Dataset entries
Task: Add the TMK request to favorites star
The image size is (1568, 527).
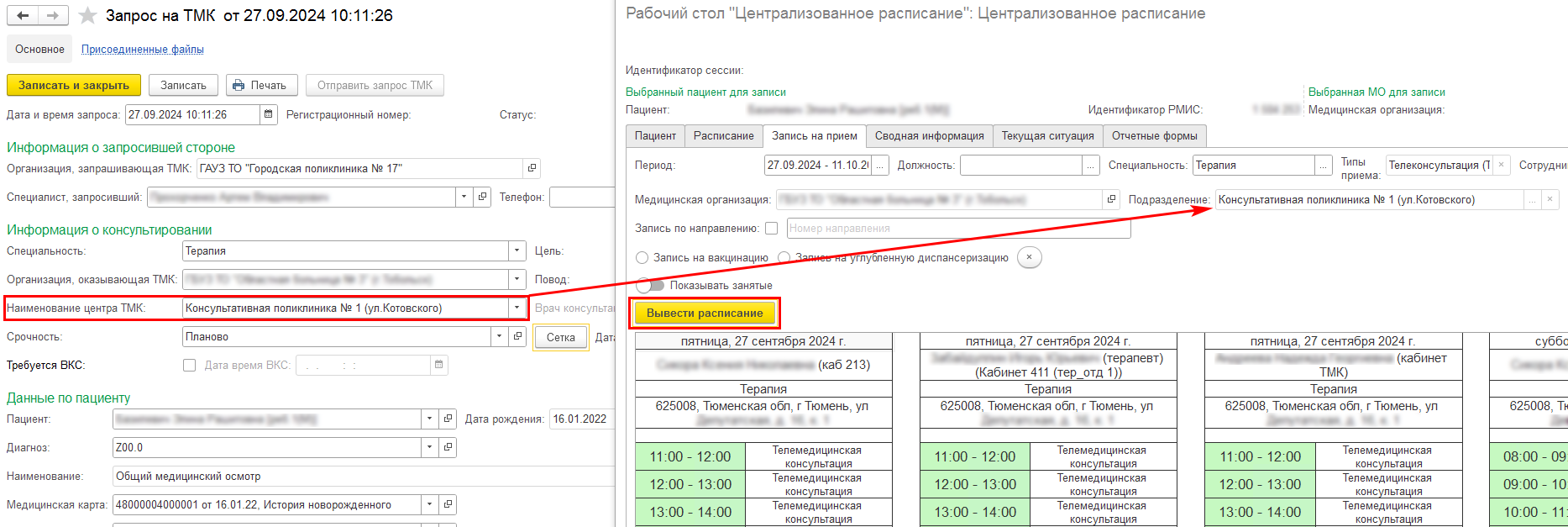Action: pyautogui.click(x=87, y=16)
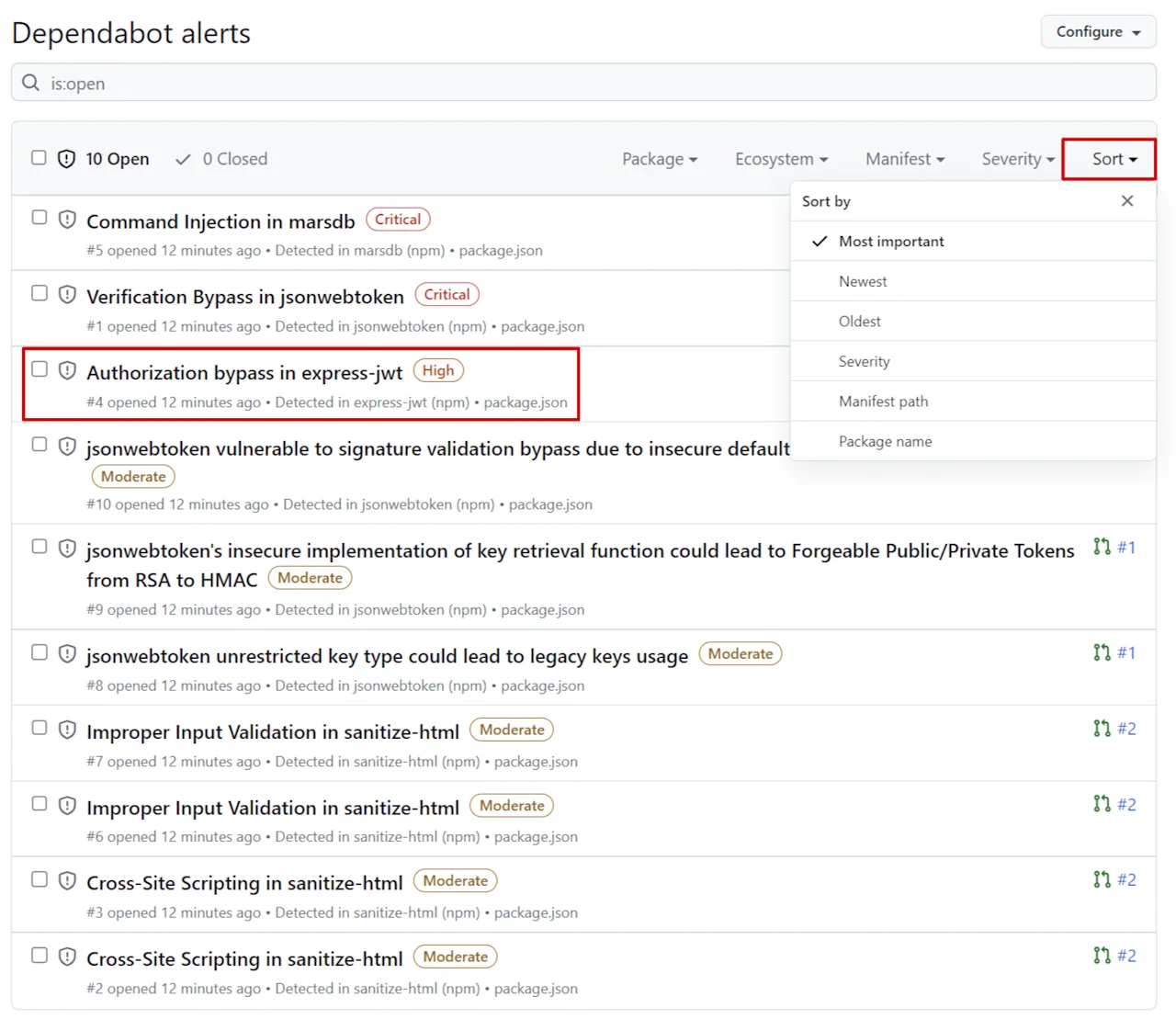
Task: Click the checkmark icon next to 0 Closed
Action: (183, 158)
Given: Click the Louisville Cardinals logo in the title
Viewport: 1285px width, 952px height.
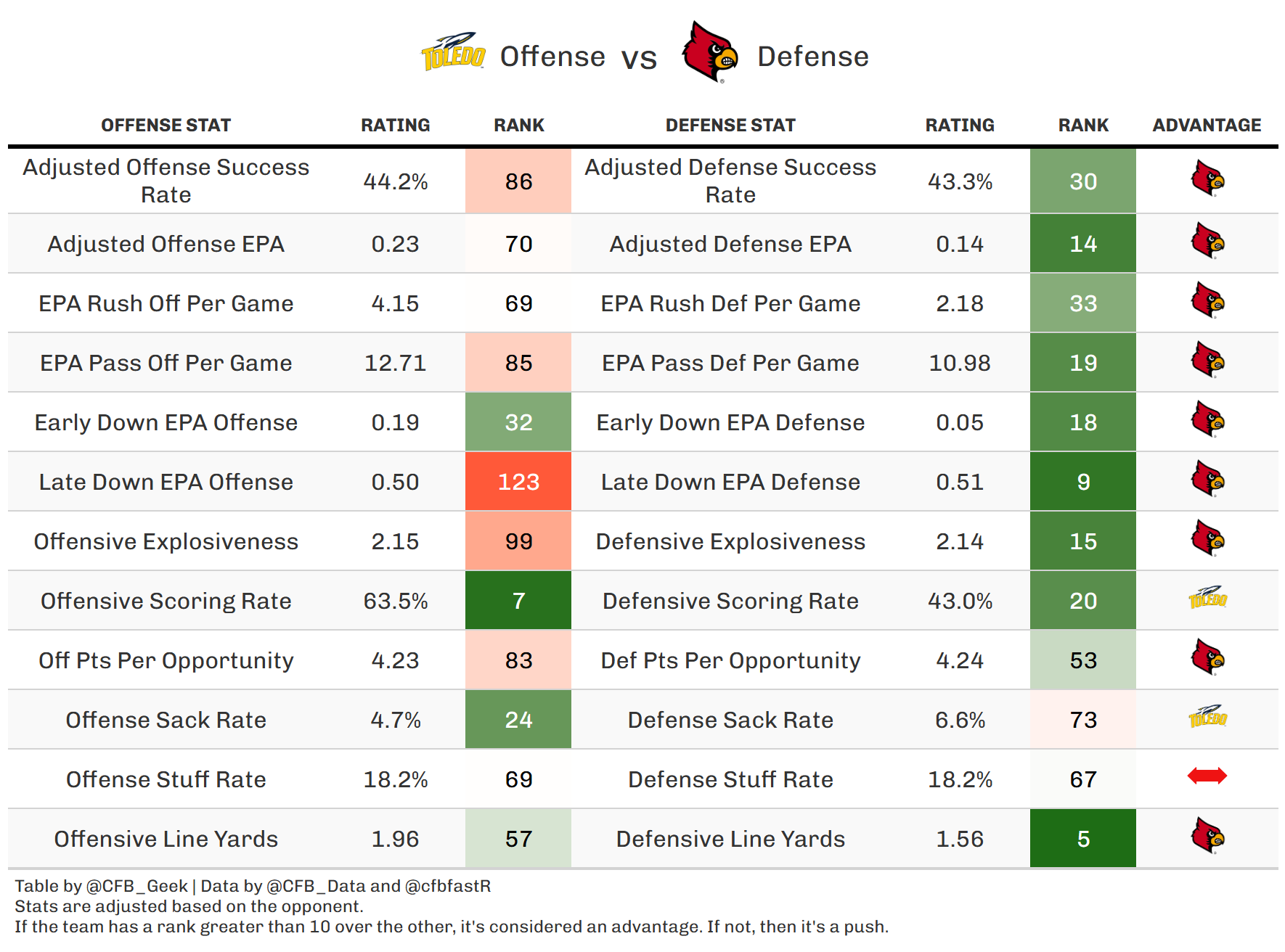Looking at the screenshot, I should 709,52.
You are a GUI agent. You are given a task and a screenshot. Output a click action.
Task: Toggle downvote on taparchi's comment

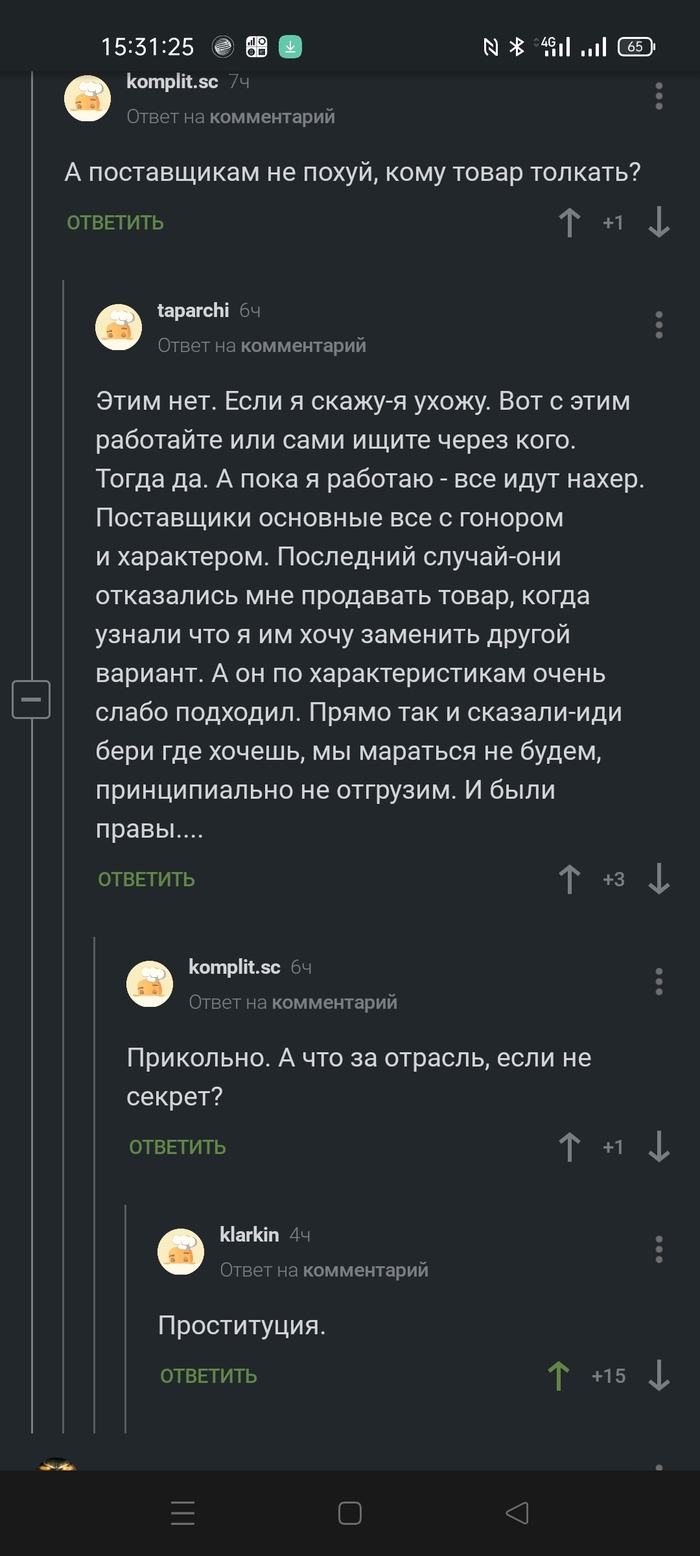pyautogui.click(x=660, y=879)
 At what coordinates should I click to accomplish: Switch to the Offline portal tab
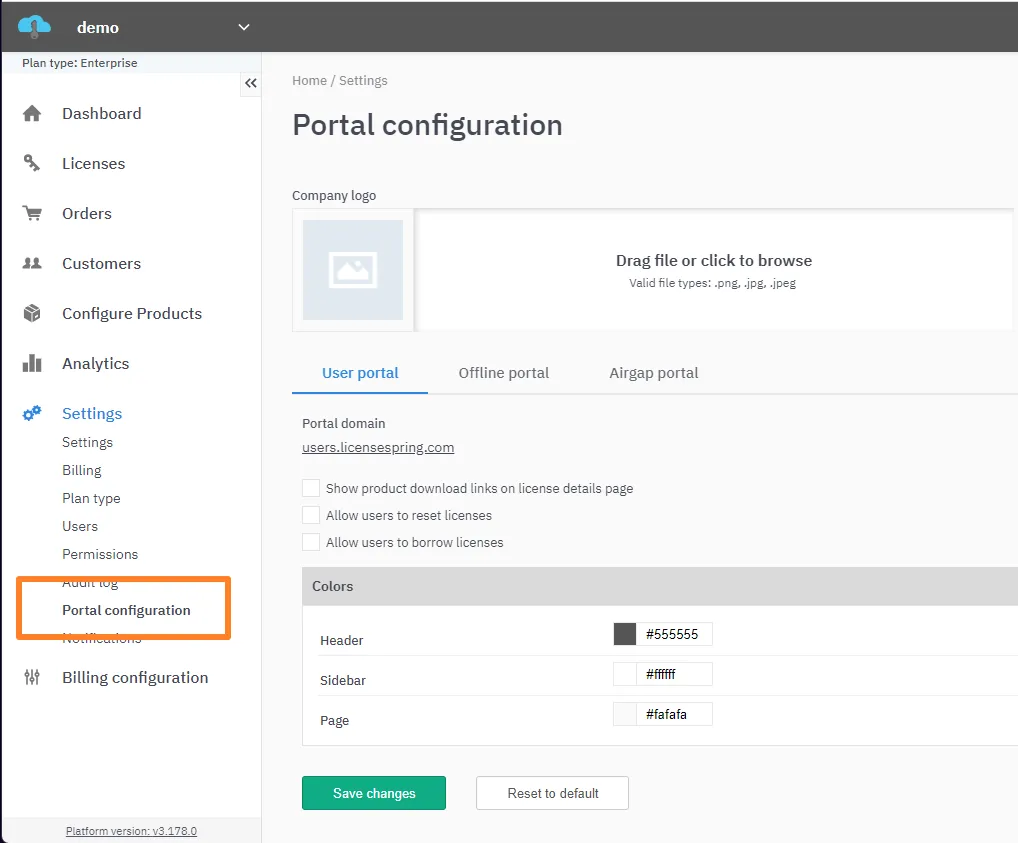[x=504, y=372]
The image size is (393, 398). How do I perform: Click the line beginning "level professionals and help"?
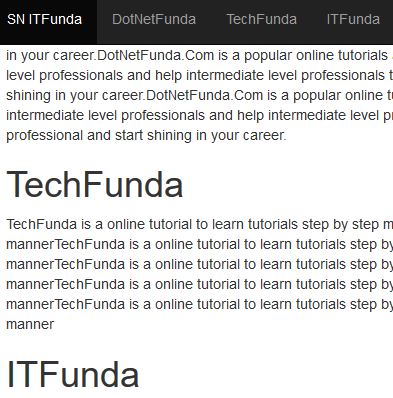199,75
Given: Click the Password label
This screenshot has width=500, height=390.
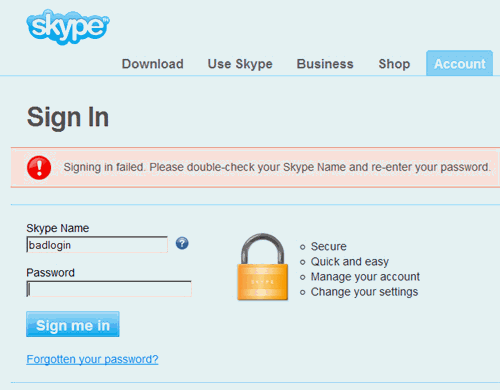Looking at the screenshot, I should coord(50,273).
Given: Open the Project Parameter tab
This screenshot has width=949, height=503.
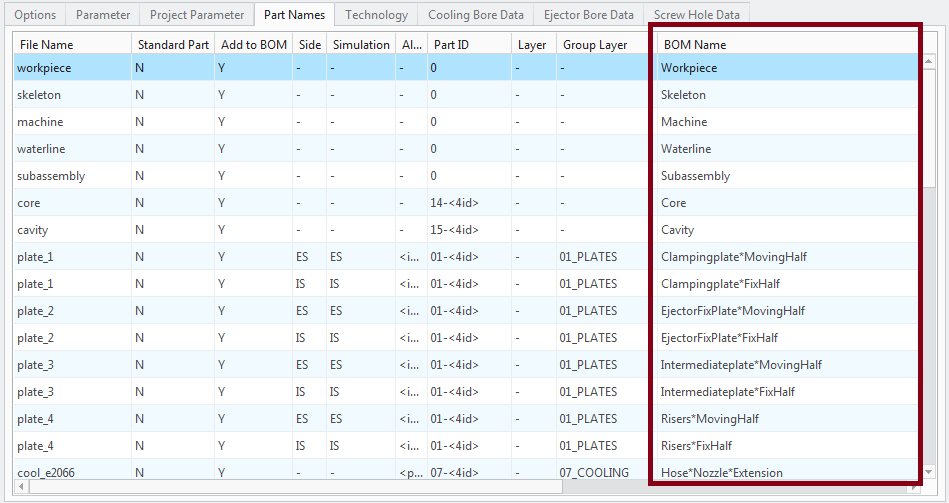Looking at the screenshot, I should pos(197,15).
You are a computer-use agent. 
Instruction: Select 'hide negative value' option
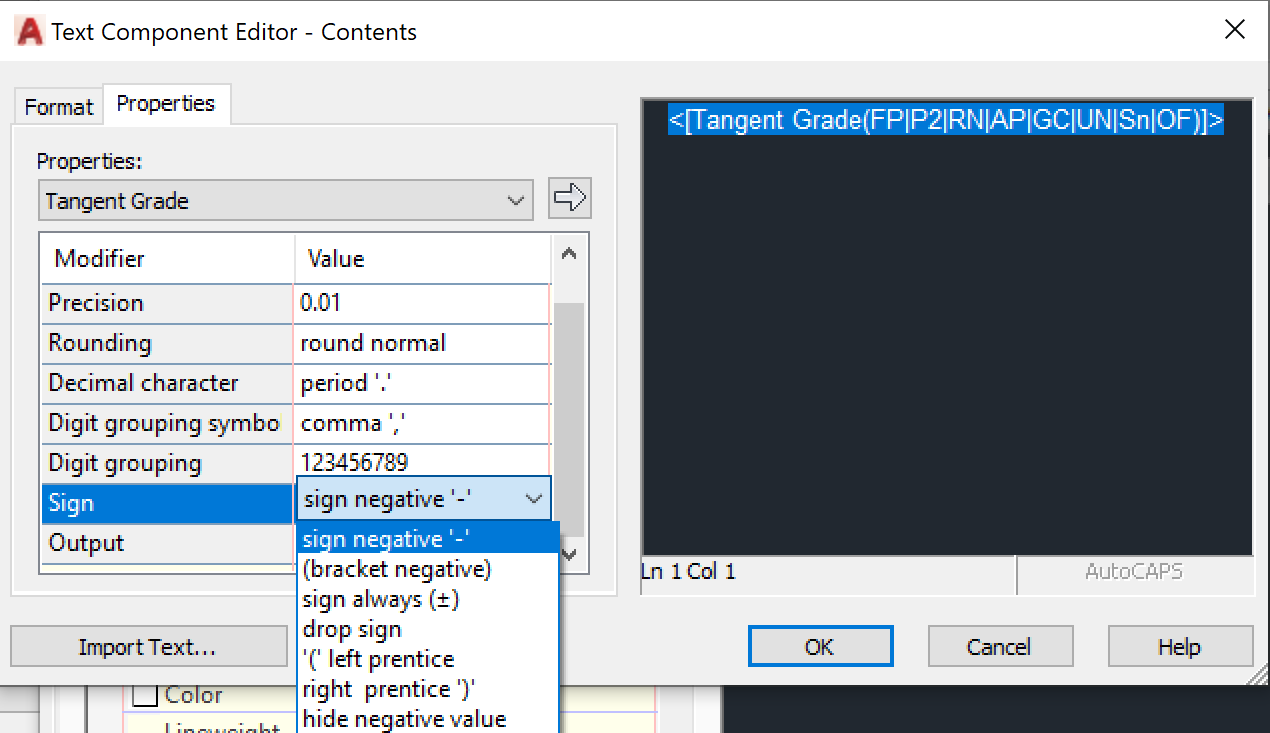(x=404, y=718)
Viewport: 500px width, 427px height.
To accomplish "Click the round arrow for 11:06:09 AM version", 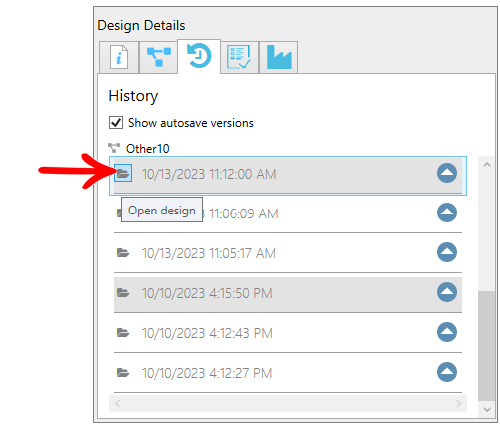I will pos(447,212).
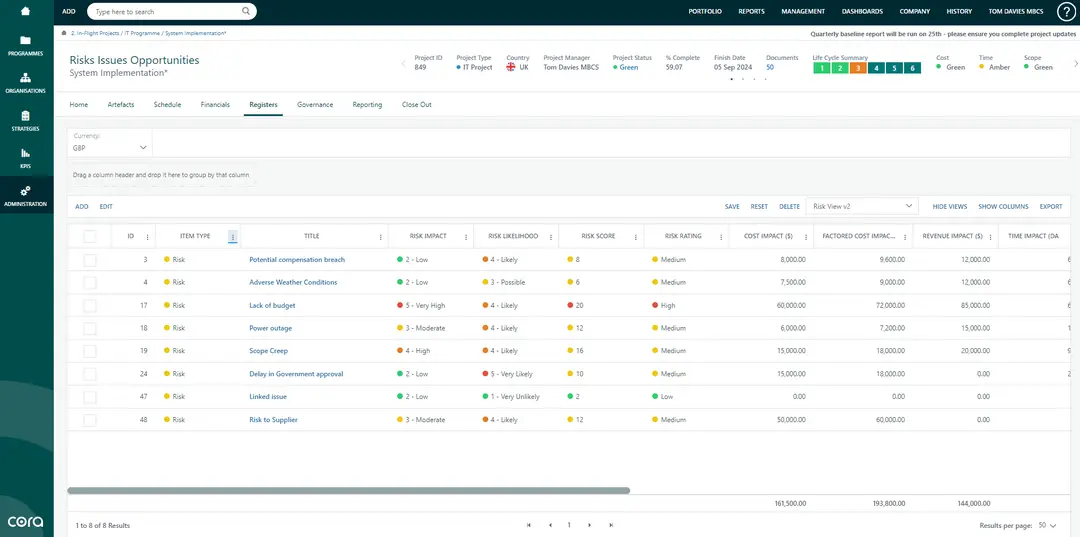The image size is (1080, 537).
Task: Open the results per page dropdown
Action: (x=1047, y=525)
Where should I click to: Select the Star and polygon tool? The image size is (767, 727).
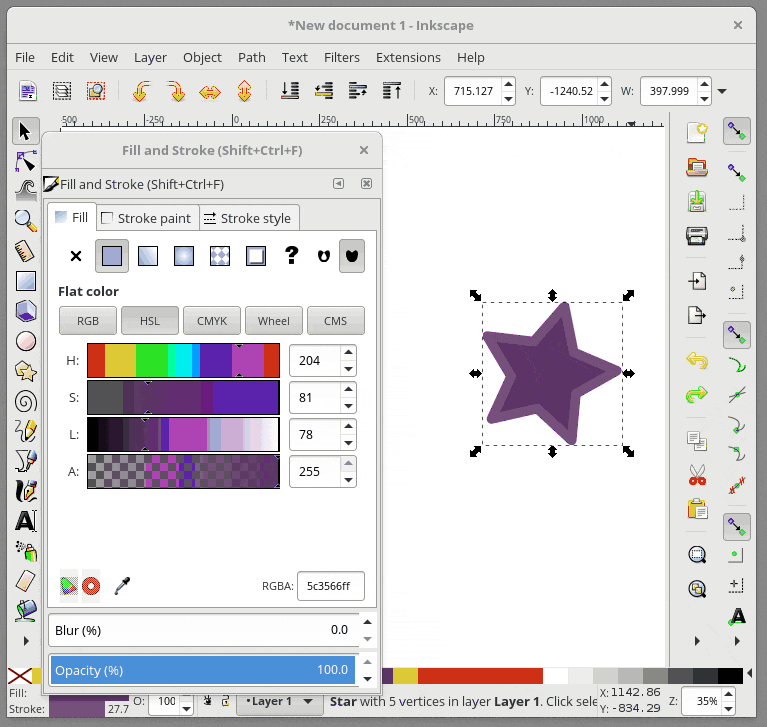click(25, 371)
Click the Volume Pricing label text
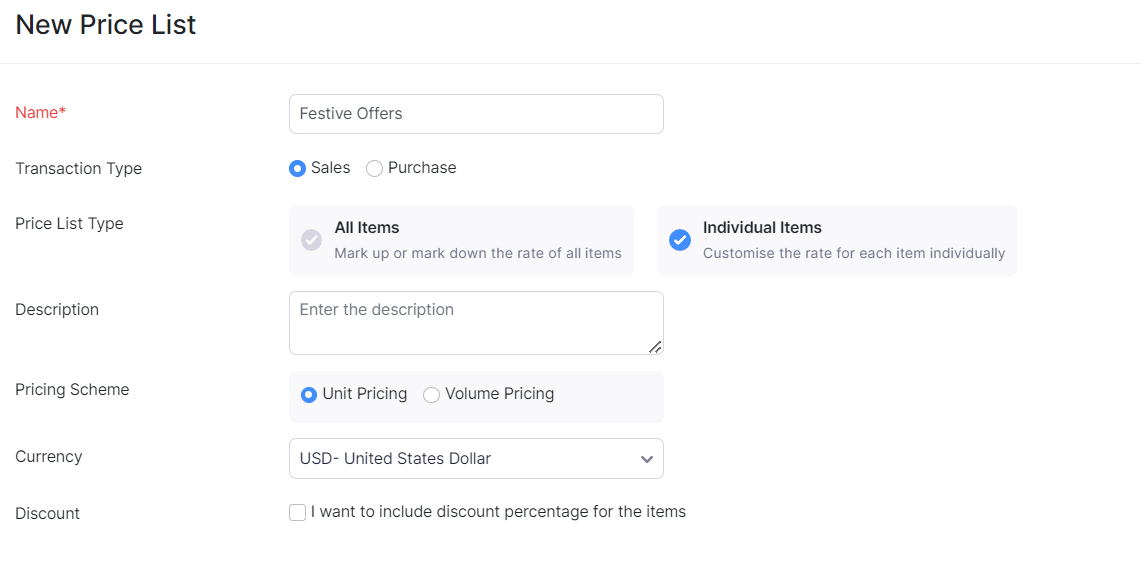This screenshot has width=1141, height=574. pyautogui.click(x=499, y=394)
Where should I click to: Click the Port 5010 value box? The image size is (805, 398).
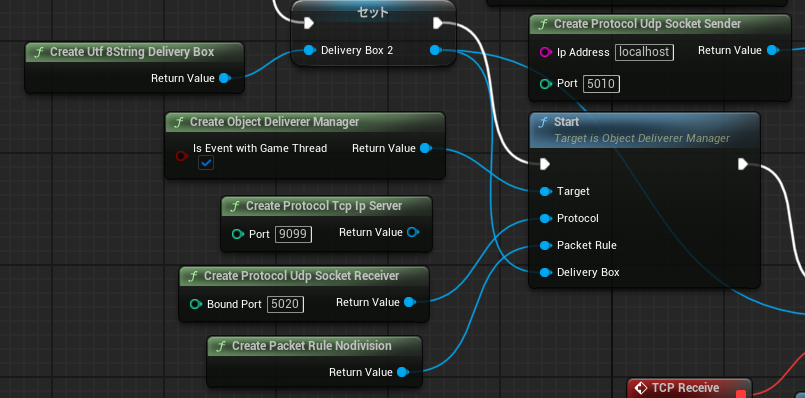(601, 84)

* Action item
Without any pictures, reproduce exactly the lines from the line that contains "Click the Volume Pricing label text" to the end of the entries above, both ends included.

* Exercise solution
Click the Volume Pricing label text
This screenshot has width=1141, height=574. pyautogui.click(x=499, y=394)
Where should I click to: Click the Port 5010 value box? The image size is (805, 398).
(601, 84)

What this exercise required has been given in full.